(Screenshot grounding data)
========================================================================

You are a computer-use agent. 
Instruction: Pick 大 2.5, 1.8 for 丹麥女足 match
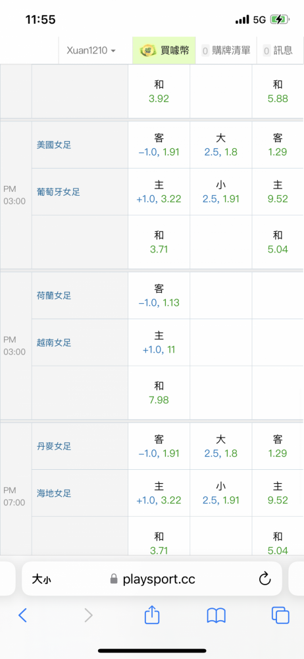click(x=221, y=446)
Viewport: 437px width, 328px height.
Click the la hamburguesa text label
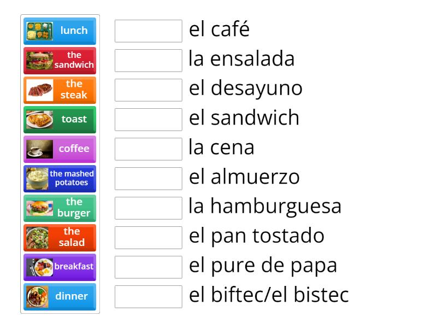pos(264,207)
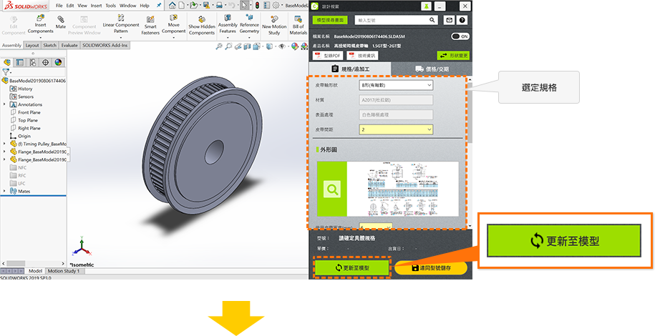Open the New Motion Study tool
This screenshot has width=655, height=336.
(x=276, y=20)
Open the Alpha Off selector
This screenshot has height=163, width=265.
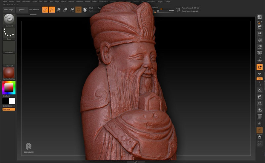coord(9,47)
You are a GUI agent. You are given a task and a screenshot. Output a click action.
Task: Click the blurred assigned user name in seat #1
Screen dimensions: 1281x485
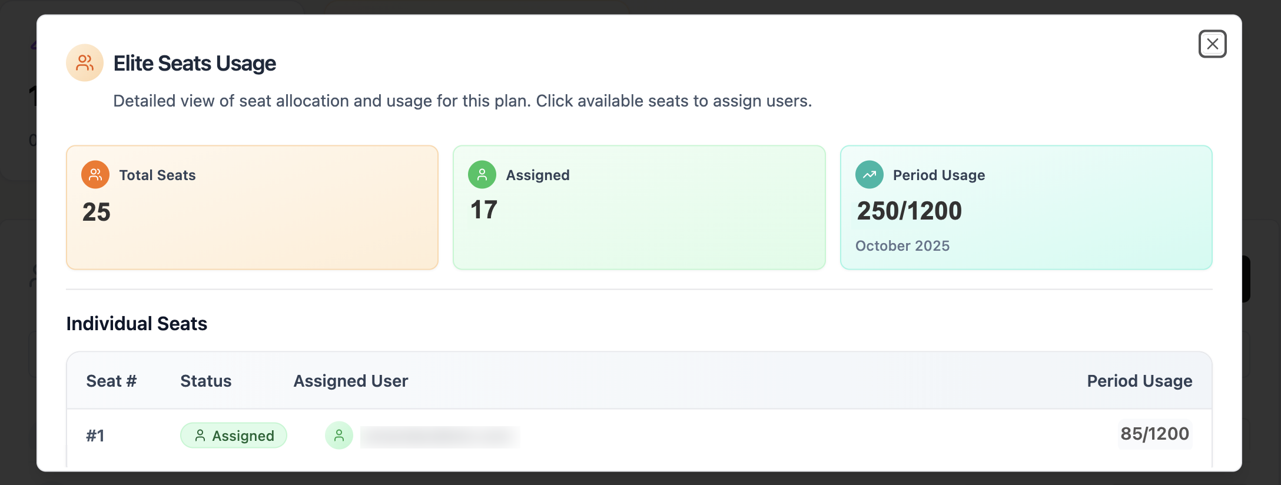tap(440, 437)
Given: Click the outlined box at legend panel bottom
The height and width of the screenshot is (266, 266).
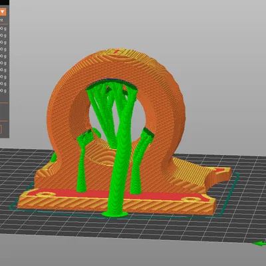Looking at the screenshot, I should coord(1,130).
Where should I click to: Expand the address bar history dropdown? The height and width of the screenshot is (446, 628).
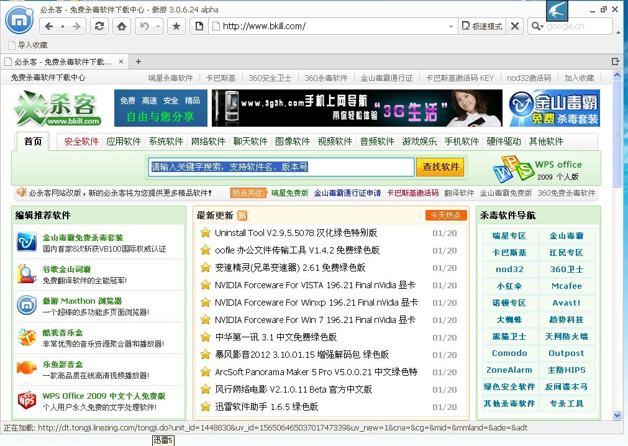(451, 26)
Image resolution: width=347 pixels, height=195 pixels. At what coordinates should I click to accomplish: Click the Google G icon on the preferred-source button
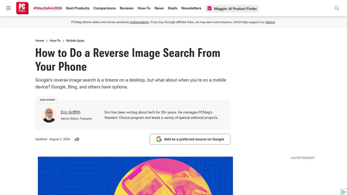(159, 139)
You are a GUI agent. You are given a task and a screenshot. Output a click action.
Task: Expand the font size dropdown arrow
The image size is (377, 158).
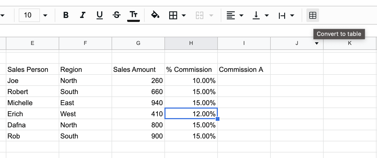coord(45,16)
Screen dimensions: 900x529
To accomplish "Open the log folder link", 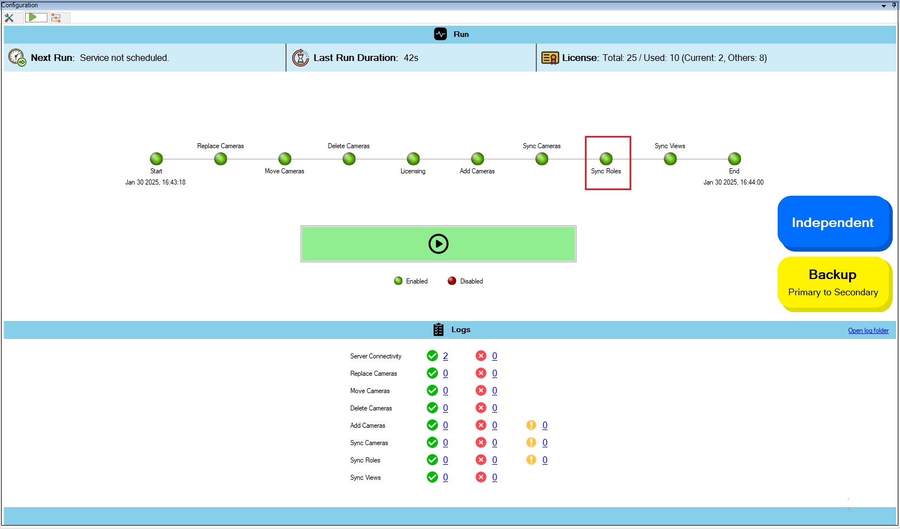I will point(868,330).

========================================================================

_EXERCISE INSTRUCTIONS_
Where a picture appears in the records above, omit it, and transcribe exactly the stretch of lines from the one with "Instruction: Pick 大 2.5, 1.8 for 丹麥女足 match" through the one with "Open the Alpha Off selector".

_EXPECTED ANSWER_
Instruction: Pick 大 2.5, 1.8 for 丹麥女足 match
click(x=221, y=446)
Viewport: 437px width, 328px height.
Click the la hamburguesa text label
pos(264,207)
Open the New Motion Study tool
This screenshot has width=655, height=336.
(x=276, y=20)
Open the Alpha Off selector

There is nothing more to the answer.